Mesons in a quantum Ising ladder

TL;DR

This paper investigates meson-like bound states in coupled transverse-field Ising chains, analyzing their spectrum, degeneracies, and stability using analytical and numerical methods, with implications for quantum critical systems.

Contribution

It systematically characterizes meson states in coupled Ising chains, including their masses, degeneracies, and relation to quantum criticality, using Bethe-Salpeter and free fermionic approaches.

Findings

Meson masses are determined by solving the Bethe-Salpeter equation.

Degeneracy in the chain-exchanging odd sectors is confirmed.

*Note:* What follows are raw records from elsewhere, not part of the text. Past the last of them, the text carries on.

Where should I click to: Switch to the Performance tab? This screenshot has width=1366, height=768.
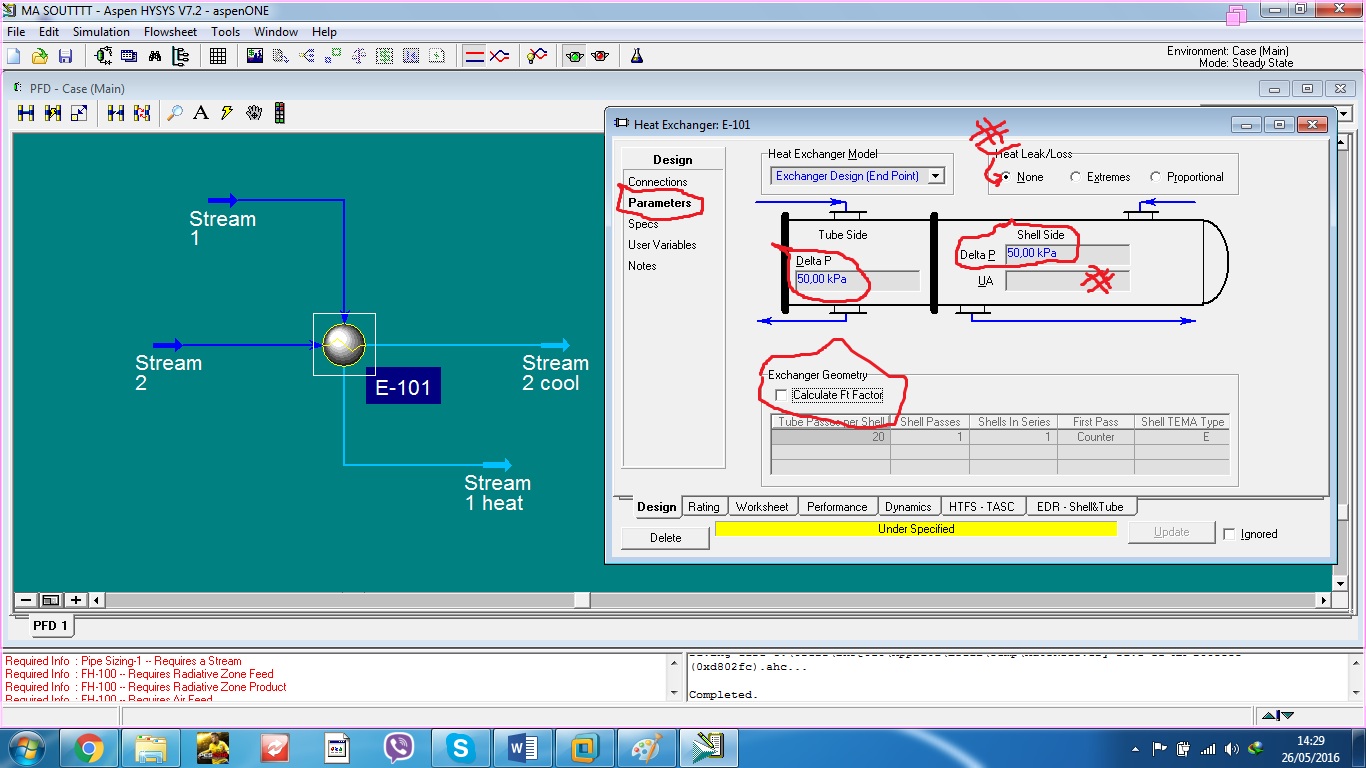pyautogui.click(x=838, y=507)
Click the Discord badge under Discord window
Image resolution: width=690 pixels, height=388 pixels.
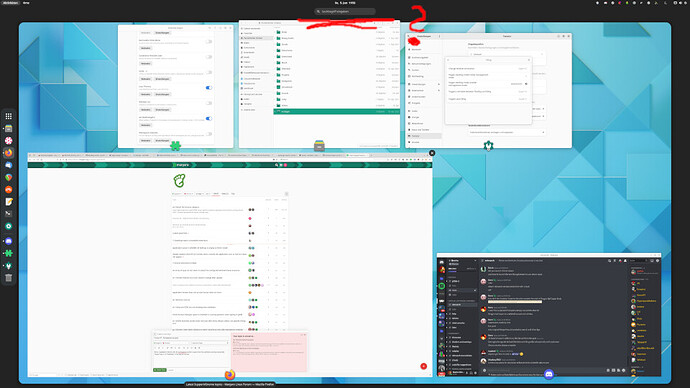(x=549, y=374)
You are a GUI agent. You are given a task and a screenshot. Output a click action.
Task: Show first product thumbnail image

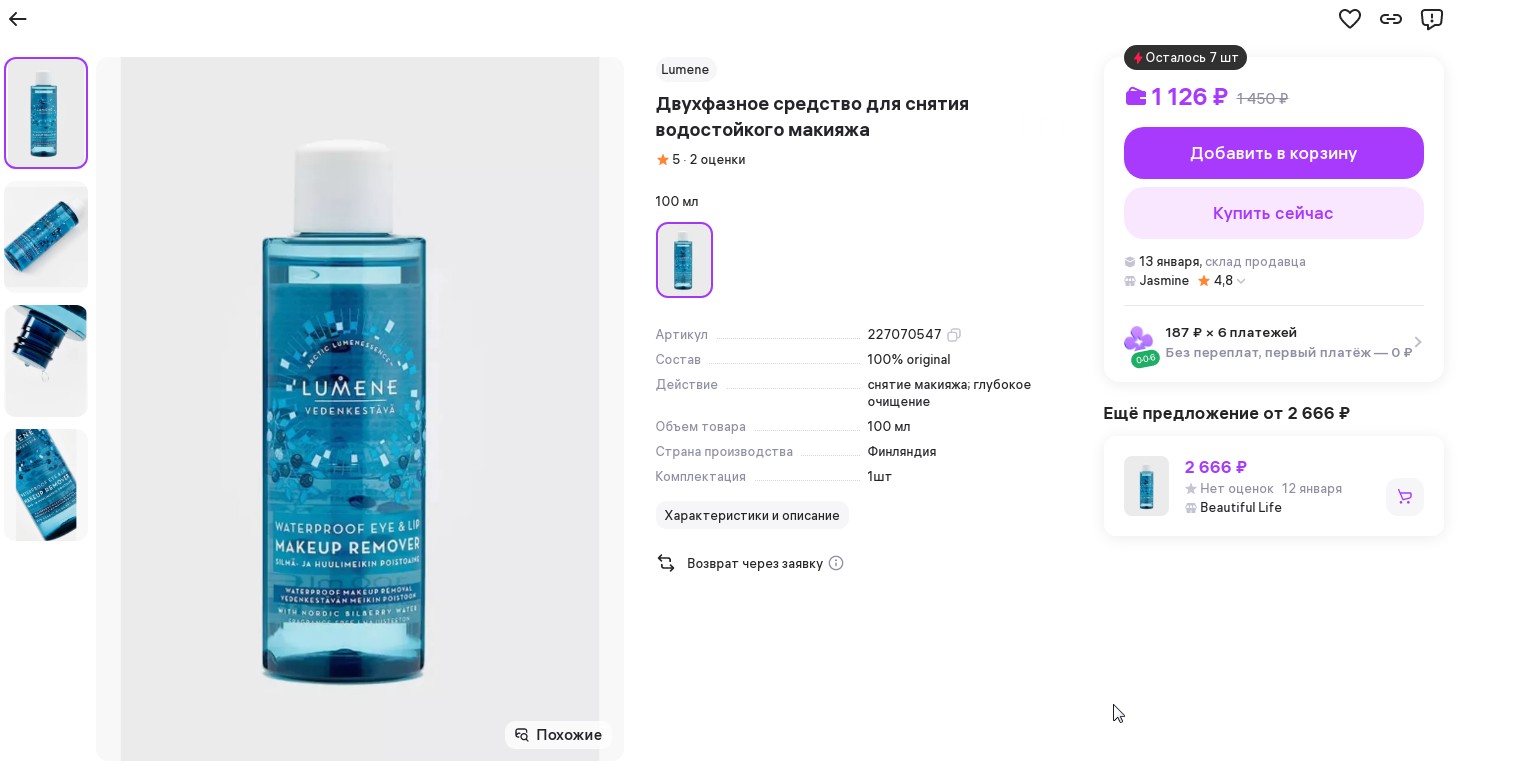point(46,113)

The stability of particles near quantum criticality is analyzed with form factor perturbation.

Abstract

When two transverse-field Ising chains (TFICs) with magnetic order are coupled, the original free excitations become confined, giving rise to meson-like bound states. In this work, we study such bound states systematically. The mesons are characterized by their fermion number parity and chain-exchanging properties, which lead to distinct sets of mesonic states. The meson masses are determined by solving the Bethe-Salpter equation. An interesting observation is the additional degeneracy in the chain-exchanging odd sectors. Beyond the two particle approximation, we exploit the truncated free fermionic space approach to calculate the spectrum numerically. Corrections to the meson masses are obtained, and the degeneracy is further confirmed. The characterization and degeneracy can be connected to the situation when each chain is tuned to be quantum critical, where the system is described by the Ising$_h^2$ integrable model, a sine-Gordon theory with $\mathbb{Z}_2$ orbifold. Here we establish a clear correspondence between the particles in the bosonized form and their fermionic counterparts. Near this point, the stability of these particles is analyzed using the form factor perturbation scheme, where four particles are always present. Additionally, we calculate the evolution of the dominant dynamical structure factor for local spin operators, providing further insight into the low-energy excitations and their role in the system's behavior. The two-particle confinement framework as well as the parity classifications may inspire the study for other coupled bi-partite systems.